Violent video games linked to brain changes
Playing violent video games might produce temporary changes in areas of the brain that help control emotion, preliminary research suggests.
Brain scans showed that 11 young men who shot at video game characters for about 10 hours in one week had decreased activity in areas of the brain associated with inhibition, attention, and decision-making, says researcher Vincent Mathews, MD, president and CEO of Northwest Radiology Network in Indiana.
"We think less inhibition means more aggression," he tells WebMD.
The finding may help explain why other studies have shown that playing violent video games can lead to more aggressive behaviors, Mathews says.
The Study
The 18- to 29-year-old men involved in this study had very little exposure to violent video games in their past.

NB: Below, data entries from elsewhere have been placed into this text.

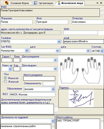Click the Физические лица person icon
This screenshot has width=104, height=129.
(x=59, y=3)
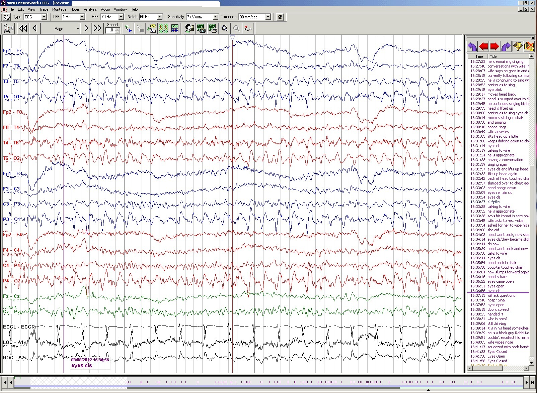
Task: Open the HFF 70 Hz dropdown
Action: (121, 17)
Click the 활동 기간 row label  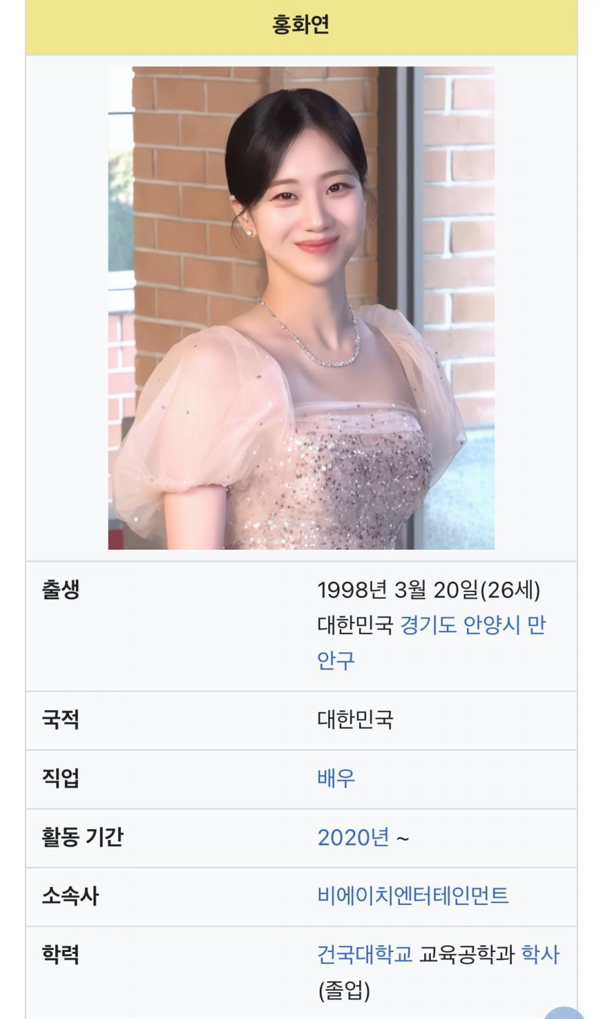tap(82, 837)
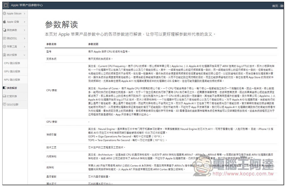Viewport: 286px width, 187px height.
Task: Click the QQ讨论群 chat bubble icon
Action: click(x=5, y=104)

By the end of a second week, after the men had refrained from violent video games for seven days, they regained some of the lost brain activity -- a sign that giving up the games could modify their effects on the brain, Mathews says.

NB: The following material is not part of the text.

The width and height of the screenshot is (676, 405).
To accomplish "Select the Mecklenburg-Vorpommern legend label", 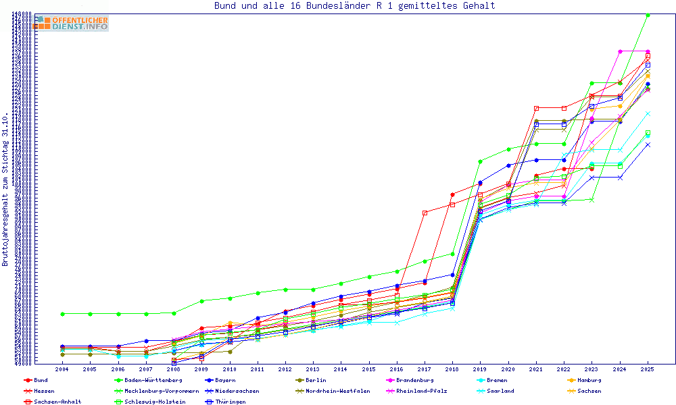I will click(x=157, y=391).
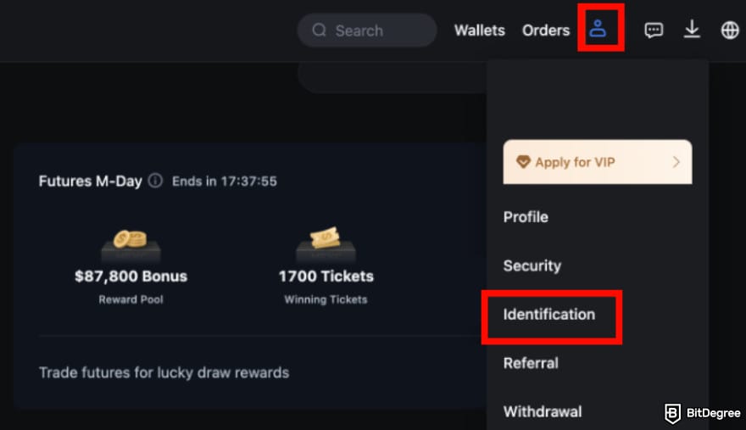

Still, "we don't know the effects of years and years of gaming," he says.
Michael Lipton, MD, PhD, associate director of the Gruss Magnetic Resonance Research Center at the Albert Einstein College of Medicine in Bronx, N.Y., says the findings are very preliminary.
"I'm not surprised by them. There have been a lot of studies that expose people to novel behaviors, and you see changes in brain activity that then go away," he tells WebMD.
"The question is: How does that translate into real world [behavior]?" Lipton says.
Mathews and colleagues now plan to study whether pro-social games that promote constructive activities can lessen the potential effects violent games have on brain activity.
The findings were presented here at the annual meeting of the Radiological Society of North America.
These findings were presented at a medical conference. They should be considered preliminary as they have not yet undergone the "peer review" process, in which outside experts scrutinize the data prior to publication in a medical journal.